CarrotDB - computational in-memory data store

Introduction

CarrotDB is the new in-memory data store, which provides full Redis compatibility (up to the current 6.2.5 version) and can be used with any existing Redis clients. It will follow open source Redis as close as possible to facilitate easy migration for existing Redis users, but surely, Carrtot has its own flavors, which differs it from the original. CarrotDB is not a cache - its computational data store (CDS). The major goal of CarrotDB is to provide dvelopers with a smart in-memory data store, which is highly flexible, extendable and customazible through user-provided coprocessors, filters, functions, aggregators and stored procedures. CarrotDB aims at low milliseconds latencies for complex groupBy-aggregate-topN queries.

In memory data compression.

CarrotDB supports on-the-fly compression and decompression data (currently, LZ4 is supported with ZSTD following shortly). The compression works on blocks of Key-Value pairs - not on single Key-Value. This results in a much supperior performance (try to compress 100 byte value and 4K block of key values, ordered by key and compare the result).

Custom B-Tree engine

The CarrotDB data store engine is the custom B-tree (not to be confused with binary trees) with a very high fan-out. The engine is mostly thread-safe (as of today) and several threads can access data in paralel. Mostly - means that there are still issues which we have being working out, therefore for first releases, we have decided to use 1 data store per processing thread (not a real multi-threading per se, but does not require running separate processes, everything is inside a single CarrotDB server process).

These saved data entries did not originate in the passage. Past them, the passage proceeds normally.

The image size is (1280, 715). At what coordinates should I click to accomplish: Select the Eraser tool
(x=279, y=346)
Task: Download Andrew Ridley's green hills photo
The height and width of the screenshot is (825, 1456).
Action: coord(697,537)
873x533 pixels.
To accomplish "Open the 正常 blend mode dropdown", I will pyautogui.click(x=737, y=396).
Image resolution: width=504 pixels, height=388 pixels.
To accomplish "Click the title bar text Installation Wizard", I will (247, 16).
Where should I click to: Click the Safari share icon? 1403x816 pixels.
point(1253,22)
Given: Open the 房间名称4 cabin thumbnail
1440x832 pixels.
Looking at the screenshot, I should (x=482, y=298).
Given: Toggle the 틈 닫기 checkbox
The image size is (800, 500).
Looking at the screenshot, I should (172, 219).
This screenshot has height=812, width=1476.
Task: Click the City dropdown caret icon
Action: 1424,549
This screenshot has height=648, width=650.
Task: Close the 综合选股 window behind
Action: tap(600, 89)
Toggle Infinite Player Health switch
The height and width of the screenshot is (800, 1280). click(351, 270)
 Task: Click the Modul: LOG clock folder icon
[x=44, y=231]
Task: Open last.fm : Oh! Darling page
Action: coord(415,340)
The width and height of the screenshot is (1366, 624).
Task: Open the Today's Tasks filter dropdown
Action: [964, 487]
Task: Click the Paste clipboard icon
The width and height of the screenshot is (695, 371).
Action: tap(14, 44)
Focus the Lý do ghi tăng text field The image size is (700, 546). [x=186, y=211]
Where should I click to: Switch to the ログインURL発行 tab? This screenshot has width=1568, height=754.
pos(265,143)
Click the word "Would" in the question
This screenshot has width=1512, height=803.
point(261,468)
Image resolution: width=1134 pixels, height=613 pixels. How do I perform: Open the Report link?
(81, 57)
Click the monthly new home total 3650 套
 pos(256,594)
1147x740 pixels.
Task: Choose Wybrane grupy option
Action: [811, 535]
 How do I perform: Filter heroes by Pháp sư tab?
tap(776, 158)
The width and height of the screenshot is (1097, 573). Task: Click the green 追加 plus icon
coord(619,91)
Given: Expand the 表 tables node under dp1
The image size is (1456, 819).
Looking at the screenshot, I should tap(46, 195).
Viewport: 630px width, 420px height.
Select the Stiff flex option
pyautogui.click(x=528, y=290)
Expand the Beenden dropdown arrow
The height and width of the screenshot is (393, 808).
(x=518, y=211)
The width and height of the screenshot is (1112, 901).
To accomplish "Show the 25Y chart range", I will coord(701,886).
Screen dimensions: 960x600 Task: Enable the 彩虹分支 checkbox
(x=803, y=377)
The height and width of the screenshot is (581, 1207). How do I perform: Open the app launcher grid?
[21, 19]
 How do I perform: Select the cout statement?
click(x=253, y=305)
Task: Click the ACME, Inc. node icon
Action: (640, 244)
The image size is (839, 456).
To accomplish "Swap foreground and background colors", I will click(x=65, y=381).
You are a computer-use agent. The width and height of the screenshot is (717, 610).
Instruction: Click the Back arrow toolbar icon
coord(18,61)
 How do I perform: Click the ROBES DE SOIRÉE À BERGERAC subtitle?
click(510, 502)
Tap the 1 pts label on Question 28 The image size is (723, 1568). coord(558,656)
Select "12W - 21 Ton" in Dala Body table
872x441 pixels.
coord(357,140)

Very low memory overhead for data types

Besides supporting compression of in memory data, CarrotDB utilizes many techniques to reduce memory usage when compression is off. Even with compression disabled, CarrotDB at least 2-3 times more memory efficient in our large benchmark suite. Again, read WiKi (TODO: reference).

Fast fork-less data snapshots and first class durability

CarrotDB implements totally fork-less in memory data snapshots. Therefore, there is no need for 50% memory overprovision as for Redis. Snapshots are done by a separate thread which reads data in parallel with a major processing thread ( remember we support multi-threaded access to a data store). The data can be restored by loading snapshot from a disk and replaying idempotent mutation operations one-by-one from a Write-Ahead-Log file (not in a first release yet). Why does Redis require the same amount of memory, which data occupies, during a data store snapshot? Redis does process fork, and two processes share the same memory during the snapshot operation. If data changes in a parent process, copy-on-write is performed to save old version of a memory page. If during a snapshot, ALL memory pages are being modified (for example, server experiences heavy write load), all parent memory occupied by data must be page-copied to a free space - this means that data set can not occupy more than 50% of available physical RAM.
CarrotDB is much faster when saving and loading data to/from disk during snapshots and on start-up. The smaller key-values are, the larger performance difference is. Example: Data store with 10M of 250 bytes key-values. It takes 23 sec in Redis 6.2.5 to save data set to a very fast SSD, approximately the same time - to load data on start-up. CarrotDB numbers: 1.2, 0.5, 2.5, 2.2. Snapshot (compression disabled) - 1.2 sec. Snapshot (compression LZ4) - 0.5 sec. Data loading 2.5 and 2.2 respectively. So, this is up to 45x times faster.

Table 1. Saving and loading time (in seconds) of 10M 250 bytes key-values data set. CarrorDB vs Redis 6.2.5

Save/Load	Redis 6.2.5	CarrotDB 0.2	CarrotDB 0.2 (LZ4)
Save	23	1.2	0.5
Load	22.5	2.5	2.2

This performance opens a direct path to TB-size CarrotDB in memory stores.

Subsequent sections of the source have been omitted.